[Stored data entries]
-- -- --

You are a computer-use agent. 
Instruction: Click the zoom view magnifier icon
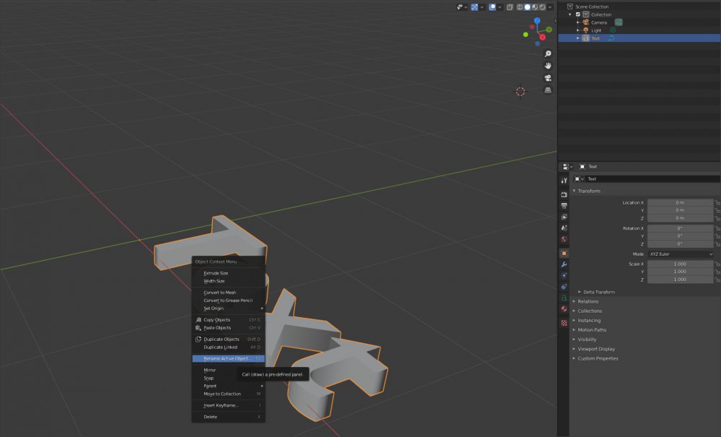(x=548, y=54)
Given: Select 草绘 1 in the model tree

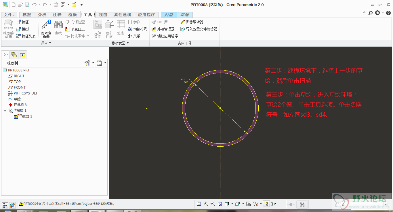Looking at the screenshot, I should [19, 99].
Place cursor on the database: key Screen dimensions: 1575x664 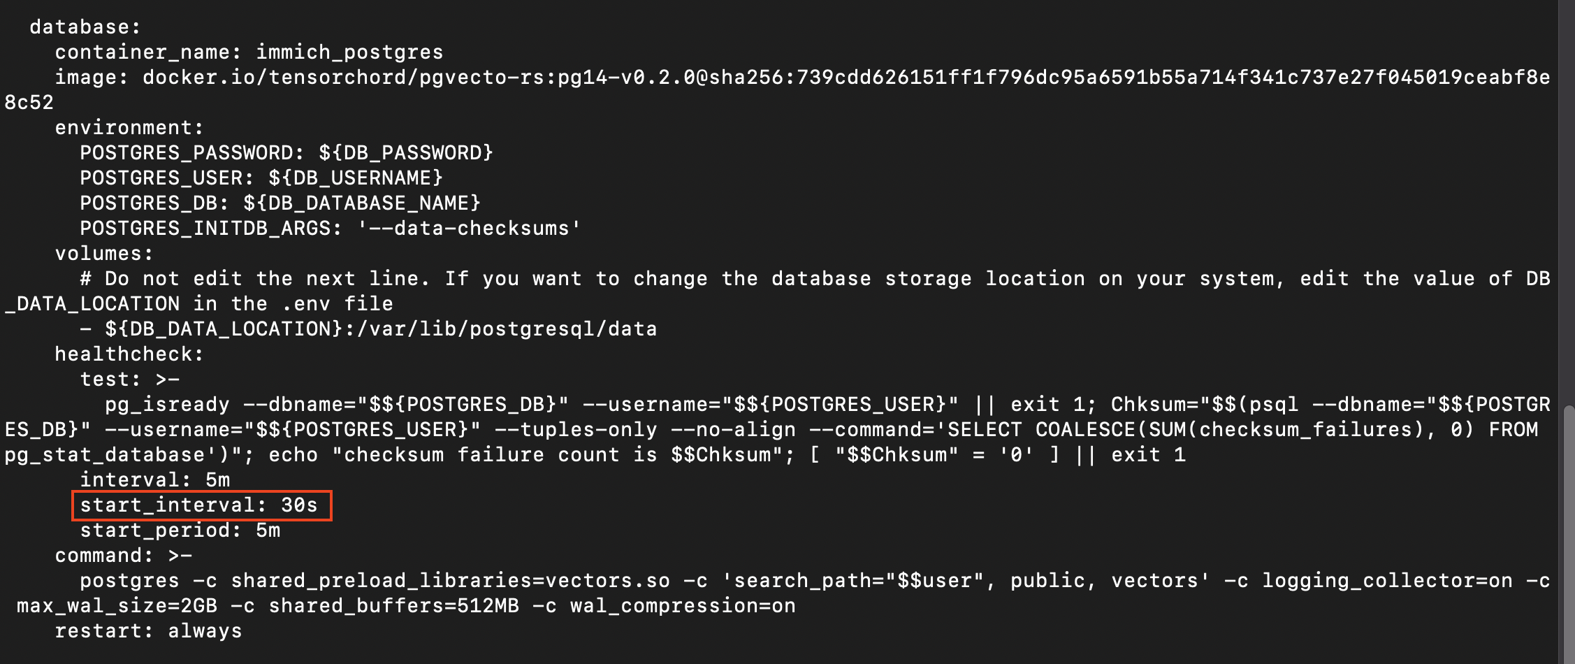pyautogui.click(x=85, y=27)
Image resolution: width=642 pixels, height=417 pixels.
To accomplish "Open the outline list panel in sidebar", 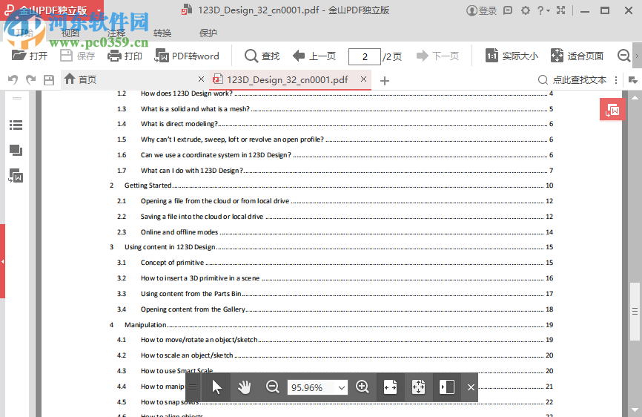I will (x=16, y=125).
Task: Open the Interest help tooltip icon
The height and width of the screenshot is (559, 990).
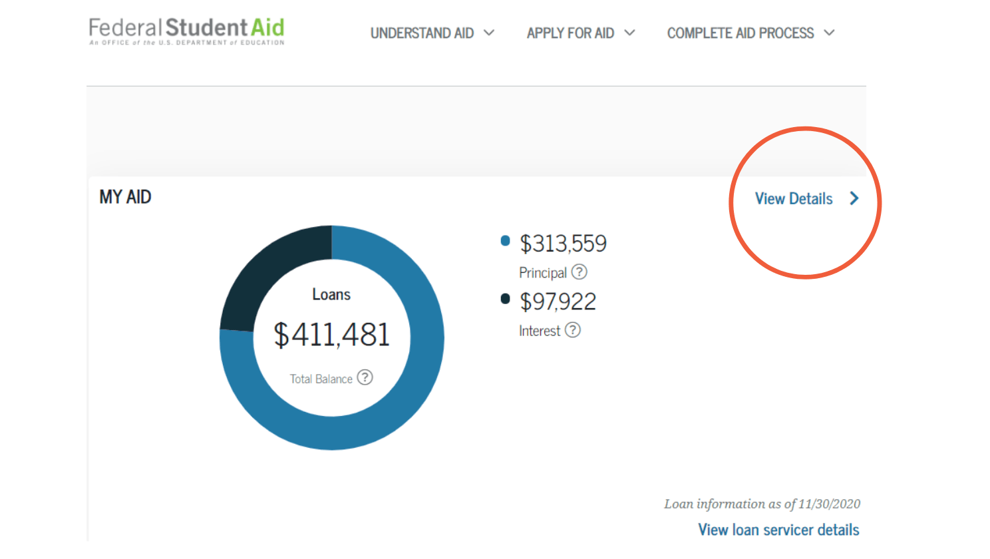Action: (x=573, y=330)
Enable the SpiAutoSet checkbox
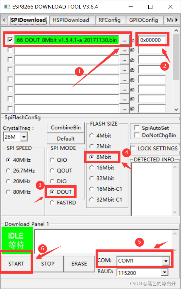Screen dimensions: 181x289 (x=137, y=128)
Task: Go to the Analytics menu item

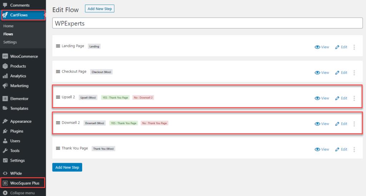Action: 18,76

-- -- --

_How to complete this task_. Starting at the line that contains "Task: Open the Interest help tooltip icon", transcribe each line through the last one of the entries above, exactly and without pictures.

_Response to this exercise_.
Task: Open the Interest help tooltip icon
The height and width of the screenshot is (559, 990).
Action: (x=573, y=330)
Enable the SpiAutoSet checkbox
Screen dimensions: 181x289 (x=137, y=128)
Task: Go to the Analytics menu item

Action: 18,76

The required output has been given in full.